Dans son roman "Les Intermittences de la mort", José Saramago imagine que, dans un pays non nommé, la mort cesse d'agir. Et c'est la catastrophe: les hôpitaux ne savent plus que faire des malades, les entreprises de pompes funèbres et les compagnies d'assurance font faillite. Les représentants des religions sont catastrophés: "Les religions, toutes autant qu'elles sont et quel que soit l'angle sous lequel on les regarde, ont la mort pour unique justification de leur existence, elles ont besoin de la mort comme la bouche du pain. Les délégués des religions ne se donnèrent pas la peine de protester. Au contraire, l'un d'eux, représentant renommé du secteur catholique, déclara, Vous avez raison, monsieur le philosophe, c'est exactement pour cela que nous existons, pour que les gens passent toute leur vie pris dans l'étau de la peur et pour que, leur heure venue, ils accueillent la mort comme une libération, Le paradis, Paradis ou enfer, ou rien du tout, ce qui se passe après la mort nous importe bien moins qu'on ne le croit généralement, la religion, monsieur le philosophe est une affaire terrestre, elle n'a rien à voir avec le ciel." (1)
Projetons-nous dans l'immortalité. La question se pose: que faire d'une vie éternelle? Quels projets de vie développer? Quel plan de carrière?

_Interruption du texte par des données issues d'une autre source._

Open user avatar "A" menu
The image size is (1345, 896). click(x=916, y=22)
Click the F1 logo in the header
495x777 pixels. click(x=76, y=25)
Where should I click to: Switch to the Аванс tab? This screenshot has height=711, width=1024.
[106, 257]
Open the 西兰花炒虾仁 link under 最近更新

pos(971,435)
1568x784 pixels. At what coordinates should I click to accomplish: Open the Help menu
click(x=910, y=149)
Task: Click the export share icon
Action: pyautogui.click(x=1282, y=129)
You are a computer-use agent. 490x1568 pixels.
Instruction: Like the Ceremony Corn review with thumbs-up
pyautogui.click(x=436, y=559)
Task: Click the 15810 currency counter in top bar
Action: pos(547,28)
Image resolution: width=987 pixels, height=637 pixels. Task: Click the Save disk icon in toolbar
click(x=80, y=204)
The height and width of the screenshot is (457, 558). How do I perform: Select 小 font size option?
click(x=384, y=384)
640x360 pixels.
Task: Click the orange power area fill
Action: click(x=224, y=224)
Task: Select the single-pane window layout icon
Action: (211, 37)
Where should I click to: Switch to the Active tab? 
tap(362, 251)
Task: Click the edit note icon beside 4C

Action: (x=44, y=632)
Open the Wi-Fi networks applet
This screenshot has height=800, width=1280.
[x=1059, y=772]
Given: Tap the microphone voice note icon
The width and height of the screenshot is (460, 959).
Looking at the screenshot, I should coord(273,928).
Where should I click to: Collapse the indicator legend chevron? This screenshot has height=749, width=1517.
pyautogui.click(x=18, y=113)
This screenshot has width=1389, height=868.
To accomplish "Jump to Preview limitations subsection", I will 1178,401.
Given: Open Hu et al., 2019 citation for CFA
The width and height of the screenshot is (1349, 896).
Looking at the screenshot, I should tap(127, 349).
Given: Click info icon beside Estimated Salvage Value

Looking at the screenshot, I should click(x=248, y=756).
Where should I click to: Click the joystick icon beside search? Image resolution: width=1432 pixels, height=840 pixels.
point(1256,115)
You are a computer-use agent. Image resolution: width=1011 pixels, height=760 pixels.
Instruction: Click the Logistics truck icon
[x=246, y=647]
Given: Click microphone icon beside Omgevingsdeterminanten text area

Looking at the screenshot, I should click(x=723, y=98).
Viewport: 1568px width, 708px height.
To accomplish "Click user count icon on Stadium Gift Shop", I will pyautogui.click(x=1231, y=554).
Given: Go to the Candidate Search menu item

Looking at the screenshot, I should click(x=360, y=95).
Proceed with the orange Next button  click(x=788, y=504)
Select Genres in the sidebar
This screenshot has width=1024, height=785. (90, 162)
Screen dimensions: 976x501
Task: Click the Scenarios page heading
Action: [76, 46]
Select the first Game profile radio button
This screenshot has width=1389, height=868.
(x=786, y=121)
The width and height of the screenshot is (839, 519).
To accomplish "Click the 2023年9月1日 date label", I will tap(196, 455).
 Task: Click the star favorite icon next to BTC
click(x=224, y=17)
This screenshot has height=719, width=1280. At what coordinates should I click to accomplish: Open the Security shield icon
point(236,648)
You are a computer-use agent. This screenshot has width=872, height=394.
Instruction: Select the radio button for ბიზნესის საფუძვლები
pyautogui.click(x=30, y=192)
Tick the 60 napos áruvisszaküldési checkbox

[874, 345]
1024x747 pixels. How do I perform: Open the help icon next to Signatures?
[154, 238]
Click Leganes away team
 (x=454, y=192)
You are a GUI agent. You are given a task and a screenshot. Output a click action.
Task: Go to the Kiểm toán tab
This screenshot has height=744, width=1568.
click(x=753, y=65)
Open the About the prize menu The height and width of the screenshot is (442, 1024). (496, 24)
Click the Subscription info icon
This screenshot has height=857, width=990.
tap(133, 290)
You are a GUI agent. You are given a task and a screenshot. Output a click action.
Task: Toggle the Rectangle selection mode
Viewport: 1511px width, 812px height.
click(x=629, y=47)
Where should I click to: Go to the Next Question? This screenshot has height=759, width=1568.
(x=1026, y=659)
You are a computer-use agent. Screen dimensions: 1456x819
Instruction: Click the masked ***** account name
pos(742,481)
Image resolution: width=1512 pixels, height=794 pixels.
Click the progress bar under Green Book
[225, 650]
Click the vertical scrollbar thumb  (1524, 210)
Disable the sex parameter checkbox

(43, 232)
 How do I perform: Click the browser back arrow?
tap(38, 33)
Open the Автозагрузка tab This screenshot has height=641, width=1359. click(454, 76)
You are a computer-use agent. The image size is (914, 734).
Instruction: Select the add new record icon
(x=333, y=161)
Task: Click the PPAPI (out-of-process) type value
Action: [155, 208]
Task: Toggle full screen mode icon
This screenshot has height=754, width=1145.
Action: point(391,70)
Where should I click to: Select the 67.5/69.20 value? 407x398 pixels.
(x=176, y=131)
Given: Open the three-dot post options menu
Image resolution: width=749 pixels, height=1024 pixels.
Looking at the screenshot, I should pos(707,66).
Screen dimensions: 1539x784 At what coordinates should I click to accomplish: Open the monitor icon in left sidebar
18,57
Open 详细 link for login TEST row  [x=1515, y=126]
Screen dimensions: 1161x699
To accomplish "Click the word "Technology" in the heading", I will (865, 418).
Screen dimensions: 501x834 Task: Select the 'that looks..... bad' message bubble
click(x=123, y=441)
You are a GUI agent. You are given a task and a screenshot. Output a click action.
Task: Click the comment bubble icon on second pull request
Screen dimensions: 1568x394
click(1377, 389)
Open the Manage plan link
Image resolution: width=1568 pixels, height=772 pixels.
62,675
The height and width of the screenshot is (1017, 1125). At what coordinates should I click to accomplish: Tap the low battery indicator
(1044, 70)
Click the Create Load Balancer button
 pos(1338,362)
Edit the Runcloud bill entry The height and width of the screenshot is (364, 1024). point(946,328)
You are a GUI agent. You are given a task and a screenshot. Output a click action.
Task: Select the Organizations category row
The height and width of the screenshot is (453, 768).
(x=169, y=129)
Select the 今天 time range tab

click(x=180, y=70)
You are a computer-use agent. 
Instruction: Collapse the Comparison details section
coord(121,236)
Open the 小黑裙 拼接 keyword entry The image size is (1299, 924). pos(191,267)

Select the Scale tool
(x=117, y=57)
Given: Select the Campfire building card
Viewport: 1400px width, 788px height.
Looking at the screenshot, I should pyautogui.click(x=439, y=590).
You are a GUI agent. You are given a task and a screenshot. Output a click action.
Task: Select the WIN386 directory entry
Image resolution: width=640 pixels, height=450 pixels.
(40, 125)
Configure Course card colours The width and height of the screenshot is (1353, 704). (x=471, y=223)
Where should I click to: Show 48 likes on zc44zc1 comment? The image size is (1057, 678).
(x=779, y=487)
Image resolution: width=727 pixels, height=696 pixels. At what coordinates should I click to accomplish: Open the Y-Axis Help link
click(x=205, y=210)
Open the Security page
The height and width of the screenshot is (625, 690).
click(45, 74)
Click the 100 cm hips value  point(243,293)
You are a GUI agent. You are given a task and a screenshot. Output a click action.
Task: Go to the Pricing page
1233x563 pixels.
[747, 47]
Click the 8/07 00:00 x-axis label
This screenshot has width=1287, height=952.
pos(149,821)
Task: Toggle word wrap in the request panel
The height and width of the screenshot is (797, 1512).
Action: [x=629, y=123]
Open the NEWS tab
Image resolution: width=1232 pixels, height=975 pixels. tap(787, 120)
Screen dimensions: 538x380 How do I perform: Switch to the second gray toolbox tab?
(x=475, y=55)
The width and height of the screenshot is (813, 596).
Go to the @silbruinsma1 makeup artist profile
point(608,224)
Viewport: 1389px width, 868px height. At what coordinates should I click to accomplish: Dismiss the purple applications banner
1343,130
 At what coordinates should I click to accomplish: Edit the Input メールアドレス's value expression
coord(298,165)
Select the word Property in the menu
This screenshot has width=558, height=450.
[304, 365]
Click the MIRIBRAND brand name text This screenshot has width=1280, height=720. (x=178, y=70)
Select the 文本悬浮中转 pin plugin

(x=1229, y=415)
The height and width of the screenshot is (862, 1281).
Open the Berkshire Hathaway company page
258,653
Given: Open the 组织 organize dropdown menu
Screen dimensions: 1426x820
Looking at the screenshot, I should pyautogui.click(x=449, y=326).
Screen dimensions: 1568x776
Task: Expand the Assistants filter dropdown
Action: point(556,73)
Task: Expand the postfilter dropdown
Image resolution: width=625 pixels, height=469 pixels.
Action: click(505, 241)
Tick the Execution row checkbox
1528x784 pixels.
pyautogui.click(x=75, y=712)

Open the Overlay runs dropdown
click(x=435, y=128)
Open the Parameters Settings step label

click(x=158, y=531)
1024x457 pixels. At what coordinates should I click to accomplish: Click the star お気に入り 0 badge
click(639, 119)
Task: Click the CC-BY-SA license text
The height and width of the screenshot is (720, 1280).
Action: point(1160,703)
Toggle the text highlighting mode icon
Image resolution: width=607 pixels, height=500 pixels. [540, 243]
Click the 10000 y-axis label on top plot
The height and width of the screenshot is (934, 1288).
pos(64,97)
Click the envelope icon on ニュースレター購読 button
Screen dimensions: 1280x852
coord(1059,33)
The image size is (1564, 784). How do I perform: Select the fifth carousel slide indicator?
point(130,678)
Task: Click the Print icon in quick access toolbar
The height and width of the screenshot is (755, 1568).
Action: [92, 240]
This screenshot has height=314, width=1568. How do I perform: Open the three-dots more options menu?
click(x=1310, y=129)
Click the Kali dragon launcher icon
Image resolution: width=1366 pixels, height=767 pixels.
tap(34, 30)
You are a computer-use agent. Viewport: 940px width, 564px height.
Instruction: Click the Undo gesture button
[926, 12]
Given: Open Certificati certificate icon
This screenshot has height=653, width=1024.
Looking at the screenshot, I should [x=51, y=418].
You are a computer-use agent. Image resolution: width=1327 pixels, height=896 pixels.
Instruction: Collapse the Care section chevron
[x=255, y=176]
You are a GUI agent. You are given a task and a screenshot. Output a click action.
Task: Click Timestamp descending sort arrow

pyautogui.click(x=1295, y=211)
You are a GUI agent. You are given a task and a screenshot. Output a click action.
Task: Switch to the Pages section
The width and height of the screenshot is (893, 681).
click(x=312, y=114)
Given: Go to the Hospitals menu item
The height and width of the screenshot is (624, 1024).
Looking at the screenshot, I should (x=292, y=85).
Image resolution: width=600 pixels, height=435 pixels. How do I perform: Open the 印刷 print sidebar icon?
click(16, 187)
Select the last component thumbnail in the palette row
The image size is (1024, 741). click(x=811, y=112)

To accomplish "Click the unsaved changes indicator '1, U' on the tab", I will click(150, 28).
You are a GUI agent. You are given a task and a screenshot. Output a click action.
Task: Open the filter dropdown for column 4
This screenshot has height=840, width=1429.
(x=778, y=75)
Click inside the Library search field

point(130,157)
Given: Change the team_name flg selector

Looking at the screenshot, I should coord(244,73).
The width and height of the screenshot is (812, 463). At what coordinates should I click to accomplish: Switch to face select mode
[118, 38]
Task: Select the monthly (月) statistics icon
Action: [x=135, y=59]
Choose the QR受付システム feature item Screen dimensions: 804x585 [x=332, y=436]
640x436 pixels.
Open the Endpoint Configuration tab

Comment occuper ce temps infini sans se voir obligé de regarder en boucle les plus stupides séries télévisées? "Est-ce qu'on peut vivre plus de cent ans en parlant une seule langue?, se demande l'artiste marocain Mounir Fatmi (2). En se mariant une seule fois? En passant toutes ses années dans son petit village? En votant Front national par peur qu'une famille d'étrangers vienne chambouler notre petit ordre établi?".
Aujourd'hui, certains politiques affirment que si on vit plus longtemps il faut travailler plus longtemps. Si on vit éternellement, faudra-t-il travailler éternellement? L'homme éternel serait l'esclave de sa condition. S'il n'y a plus de fin à la vie, il faudrait oublier toute pension de retraite, toute assurance maladie-invalidité. On assisterait à une immense explosion de la démographie, à une crise du logement sans précédent, à une surconsomation d'énergie, d'eau, de nourriture, à une surproduction de gaz à effet de serre et de pollution. Les guerres pour l'eau, pour l'espace, pour l'alimentation se multipliraient. On voit par là que l'immortalité de l'Homme signerait la fin de l'Humanité.

(1) José Saramago, "Les Intermittences de la mort", Points 2089, 2008.
(2) Ariel Kyrou et mounir fatmi, "Ceci n'est pas un blasphème - la trahison des images, des caricatures de Mahomet à l'hypercapitalisme", Dernière Marge, 2015.